The MakerDAO community has progressively taken steps to diversify the platform’s backing. In October 2022, the community voted to convert 500 million USDC to U.S. Treasury bonds.

Recently, MakerDAO and the decentralized stablecoin space received another blow after a court ruling in England forced the platform to include an option to seize assets from a user, creating a considerable regulatory risk for platforms using and launching decentralized stablecoins.

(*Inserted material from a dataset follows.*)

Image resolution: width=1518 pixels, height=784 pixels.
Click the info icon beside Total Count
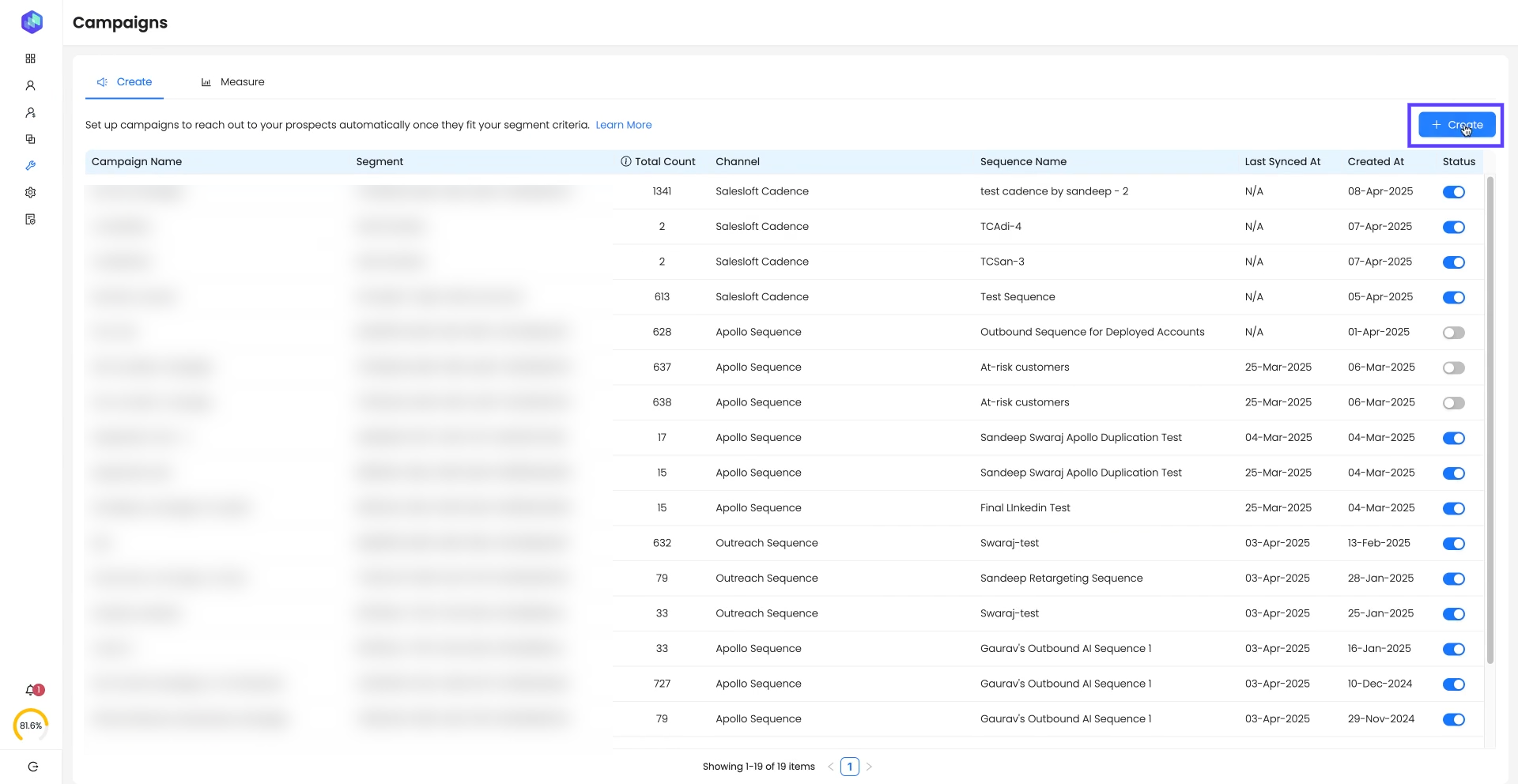click(x=625, y=162)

Besides MakerDAO, Liquity has earned a decent reputation in decentralized finance as a purely ETH-backed stablecoin platform. Liquity is censorship-resistant, as it only provides smart contracts on Ethereum, which are not managed by administrators. The total supply of LUSD is 230 million, with LQTY as the utility token of the platform.

LQTY doubled in price after being listed on Binance on Feb. 28. However, there was alleged insider trading activity behind the price surge, as reported by anonymous on-chain analytics portal An Ape’s Prologue. Still, the token’s low issuance rate and real yield in protocol fees could give it a lot of advantages over governance-only tokens like Uniswap’s UNI (UNI) token.

Stablecoin platforms building liquidity and trust over time

Frax’s decision to migrate away from a partially algorithmic design to a fully backed stablecoin could see a rise in demand for FRAX. Moreover, Frax is a significant holder of Curve’s CRV and Convex Finance’s CVX token, enabling the DAO to incentivize liquidity provision on Curve. This is notable because adequate liquidity is one of the first requirements for a stablecoin’s success.

Related: Stablecoin adoption could lead to DeFi growth, says Aave founder

Currently, crypto market volatility discourages many users from minting crypto-collateralized stablecoins. The lack of trust in decentralized stablecoins and the long-standing permeability of centralized stablecoins across numerous exchanges make it harder for decentralized alternatives to gain market share.

Still, the long-term market opportunity for decentralized stablecoins is significant. Over time, decreased volatility and regulatory clarity around cryptocurrencies will likely increase the demand for crypto-backed stablecoins.